As we wrapped up a too-quick discussion of the "offense" for sentencing purposes with a focus on drug cases, I briefly mentioned the somewhat (in)famous litigation in Chicago surrounding so-called "stash-house sting" case.  I have done a series of blog posts about these cases at my main blog, some of which are linked below.  Here is a 2019 Chicago Tribune article, headlined "Convicted in a controversial stash house sting operation, Leslie Mayfield is struggling to rebuild his life after prison," which focuses on one stash-house defendant while also telling the broader stories of these cases.  I recommend the new Tribune article in full (and posts linked below) for those interested in these stores, but here is an overview of the basics (with sentencing points bolded) drawn from this press piece (which also highlights the role of a bunch of different critical "whos"):

Leslie Mayfield wasn’t used to entering a courtroom except in shackles.  Over the years, through his trial for conspiring to rob a drug stash house, his sentencing to a decades-long prison term and his long-shot fight to overturn his conviction on entrapment grounds, Mayfield had always been escorted into court by deputy U.S. marshals from a lockup in back....

But recently, he took a seat in U.S. District Judge Edmond Chang’s courtroom gallery, whispering to his attorney that it all felt strange as he waited for his name to be called....  Reviewing reports on Mayfield’s progress, Chang noted that since his release from prison, he’d found a job, reconnected with his family and maintained a strong motive to stay straight.  Then the judge made the transformation official, agreeing that Mayfield, 51, no longer needed court supervision.

The ruling marked a quiet milestone in the widely criticized sting operations in which the U.S. Bureau of Alcohol, Tobacco, Firearms and Explosives used informants to lure unsuspecting targets into a scheme to rob drug stash houses — an undercover ruse concocted by the government.

For years, the stings were considered a smashing success, touted as a law enforcement tool to remove dangerous criminals from the streets.  But the practice came under fire in 2014 when attorneys for the University of Chicago Law School mounted a legal challenge on behalf of nearly four dozen Chicago-area defendants alleging the stings disproportionately targeted African Americans and Hispanics.

Both the ATF and the U.S. attorney’s office staunchly defended the operations in court, saying they followed rigorous guidelines to ensure the stings were lawful.  While the legal effort to prove racial discrimination fell short, the tactics drew sharp rebukes from many judges.  Prosecutors began quietly dismissing the more serious charges, and over the next year or so, most of the defendants — including Mayfield — were sentenced to time served.

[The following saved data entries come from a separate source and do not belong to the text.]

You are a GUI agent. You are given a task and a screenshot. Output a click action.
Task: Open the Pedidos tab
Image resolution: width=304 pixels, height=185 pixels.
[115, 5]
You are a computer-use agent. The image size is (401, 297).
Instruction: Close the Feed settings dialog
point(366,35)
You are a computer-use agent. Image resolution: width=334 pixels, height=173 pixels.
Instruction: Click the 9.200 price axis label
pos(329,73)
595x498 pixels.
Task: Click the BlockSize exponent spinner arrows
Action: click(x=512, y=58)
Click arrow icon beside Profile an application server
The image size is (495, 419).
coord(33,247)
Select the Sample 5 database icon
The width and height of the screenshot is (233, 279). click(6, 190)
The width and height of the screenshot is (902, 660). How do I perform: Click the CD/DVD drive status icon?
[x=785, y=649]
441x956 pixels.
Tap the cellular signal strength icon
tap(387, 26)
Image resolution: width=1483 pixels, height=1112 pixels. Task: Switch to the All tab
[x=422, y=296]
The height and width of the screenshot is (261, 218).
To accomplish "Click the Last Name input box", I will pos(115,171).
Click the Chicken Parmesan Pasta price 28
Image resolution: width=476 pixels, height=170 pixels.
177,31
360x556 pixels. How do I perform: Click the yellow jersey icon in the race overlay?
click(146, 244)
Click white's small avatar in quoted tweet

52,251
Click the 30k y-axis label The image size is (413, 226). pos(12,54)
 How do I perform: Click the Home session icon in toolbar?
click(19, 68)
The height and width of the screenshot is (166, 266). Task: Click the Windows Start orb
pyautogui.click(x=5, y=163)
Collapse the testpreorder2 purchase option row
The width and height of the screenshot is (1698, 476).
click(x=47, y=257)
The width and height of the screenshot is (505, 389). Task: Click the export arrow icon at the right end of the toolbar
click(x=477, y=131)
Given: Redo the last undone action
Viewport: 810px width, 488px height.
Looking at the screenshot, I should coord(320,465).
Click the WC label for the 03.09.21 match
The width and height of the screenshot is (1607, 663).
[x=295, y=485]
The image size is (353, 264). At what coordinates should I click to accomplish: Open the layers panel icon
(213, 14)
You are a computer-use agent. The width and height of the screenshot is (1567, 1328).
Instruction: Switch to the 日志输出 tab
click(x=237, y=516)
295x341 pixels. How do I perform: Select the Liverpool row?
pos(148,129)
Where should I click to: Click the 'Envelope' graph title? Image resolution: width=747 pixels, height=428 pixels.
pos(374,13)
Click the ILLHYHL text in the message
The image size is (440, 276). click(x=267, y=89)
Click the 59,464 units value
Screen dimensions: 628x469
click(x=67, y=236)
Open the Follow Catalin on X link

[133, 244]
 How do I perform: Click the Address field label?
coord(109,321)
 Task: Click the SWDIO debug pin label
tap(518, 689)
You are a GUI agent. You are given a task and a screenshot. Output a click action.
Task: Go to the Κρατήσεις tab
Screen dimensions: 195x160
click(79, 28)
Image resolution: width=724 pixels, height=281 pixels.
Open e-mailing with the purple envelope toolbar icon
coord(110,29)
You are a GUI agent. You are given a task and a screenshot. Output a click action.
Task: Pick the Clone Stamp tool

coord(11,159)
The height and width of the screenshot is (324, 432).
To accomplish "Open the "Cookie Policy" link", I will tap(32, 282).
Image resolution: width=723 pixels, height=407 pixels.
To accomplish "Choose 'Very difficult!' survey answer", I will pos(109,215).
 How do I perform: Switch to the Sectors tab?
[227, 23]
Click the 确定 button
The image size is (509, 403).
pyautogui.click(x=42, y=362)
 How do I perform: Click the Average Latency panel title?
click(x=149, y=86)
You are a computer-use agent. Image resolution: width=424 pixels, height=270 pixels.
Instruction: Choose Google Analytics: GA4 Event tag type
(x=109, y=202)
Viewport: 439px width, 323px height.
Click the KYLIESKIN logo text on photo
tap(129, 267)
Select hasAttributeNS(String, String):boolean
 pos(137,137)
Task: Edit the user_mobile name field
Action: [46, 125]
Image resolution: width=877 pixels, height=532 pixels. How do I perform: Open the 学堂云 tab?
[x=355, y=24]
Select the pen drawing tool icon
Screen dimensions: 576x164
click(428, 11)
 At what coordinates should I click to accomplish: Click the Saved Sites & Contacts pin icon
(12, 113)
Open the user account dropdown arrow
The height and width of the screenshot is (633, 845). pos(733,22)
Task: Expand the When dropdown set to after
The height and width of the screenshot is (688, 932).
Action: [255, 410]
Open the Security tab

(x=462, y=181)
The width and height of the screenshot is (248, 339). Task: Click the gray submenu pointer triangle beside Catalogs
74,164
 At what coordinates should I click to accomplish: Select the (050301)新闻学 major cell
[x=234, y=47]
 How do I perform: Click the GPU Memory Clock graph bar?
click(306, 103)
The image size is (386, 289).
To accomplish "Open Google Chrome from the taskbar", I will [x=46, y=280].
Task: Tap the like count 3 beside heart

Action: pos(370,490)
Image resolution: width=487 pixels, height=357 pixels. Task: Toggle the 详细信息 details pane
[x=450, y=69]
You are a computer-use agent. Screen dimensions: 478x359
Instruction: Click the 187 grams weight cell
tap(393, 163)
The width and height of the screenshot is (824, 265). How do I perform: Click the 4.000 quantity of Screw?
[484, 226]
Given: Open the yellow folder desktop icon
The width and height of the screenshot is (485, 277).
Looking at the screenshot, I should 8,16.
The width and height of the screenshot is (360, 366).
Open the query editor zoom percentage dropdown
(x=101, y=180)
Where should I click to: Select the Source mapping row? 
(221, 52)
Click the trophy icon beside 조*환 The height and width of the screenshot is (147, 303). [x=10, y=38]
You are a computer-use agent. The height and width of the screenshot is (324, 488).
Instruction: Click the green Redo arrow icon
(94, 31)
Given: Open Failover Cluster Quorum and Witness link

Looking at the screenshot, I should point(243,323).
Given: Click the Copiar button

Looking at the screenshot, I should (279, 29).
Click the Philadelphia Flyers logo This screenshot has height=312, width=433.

As the first to be cleared of all court supervision, Mayfield could be viewed as a success story, but he’s struggled in many ways.  Like so many ex-cons, Mayfield is learning how hard it can be to rebuild his life after prison.  He also continues to fight guilt over the plight of his brother and cousin — both of whom he recruited into the scheme and are still serving decades-long prison sentences....

The outlines of each stash house sting followed the same basic pattern: ATF informants identified people they believed would commit a drug-related robbery.  If the target met certain criteria — including a violent criminal background — agents approved the sting.

The elaborate operations included a fake stash house location, fictitious amounts of money and drugs, and other made-up details of a robbery plot.  An undercover agent posing as a disgruntled drug dealer followed a script aimed at convincing the target to agree on secret recordings to take part in the robbery, pledge to bring guns — and use them if necessary. Since agents claimed that massive quantities of drugs were involved, the prosecutions often carried eye-popping sentences, sometimes even life behind bars.  Nearly all the targets, though, turned out to be African American or Hispanic — many of whom had minimal criminal histories....

Mayfield was convicted at trial in 2010 and handed a 27-year sentence.  His brother, with only a nonviolent drug conviction in his past, and his cousin both were given 25-year prison terms.

In 2014, the University of Chicago’s Federal Criminal Justice Clinic led an effort to have charges against 43 defendants dismissed on grounds that the cases were racially biased.  In a landmark hearing in December 2017, nine federal judges overseeing the cases heard testimony from dueling experts on policing who came to dramatically different conclusions.  The U.S. attorney’s office denied that the stings disproportionately affected minorities, arguing that targets were selected by their propensity for violence, not race.  For instance, while out on bond, two men facing stash house-related indictments were charged in separate shootings, including the wounding of a Chicago police officer.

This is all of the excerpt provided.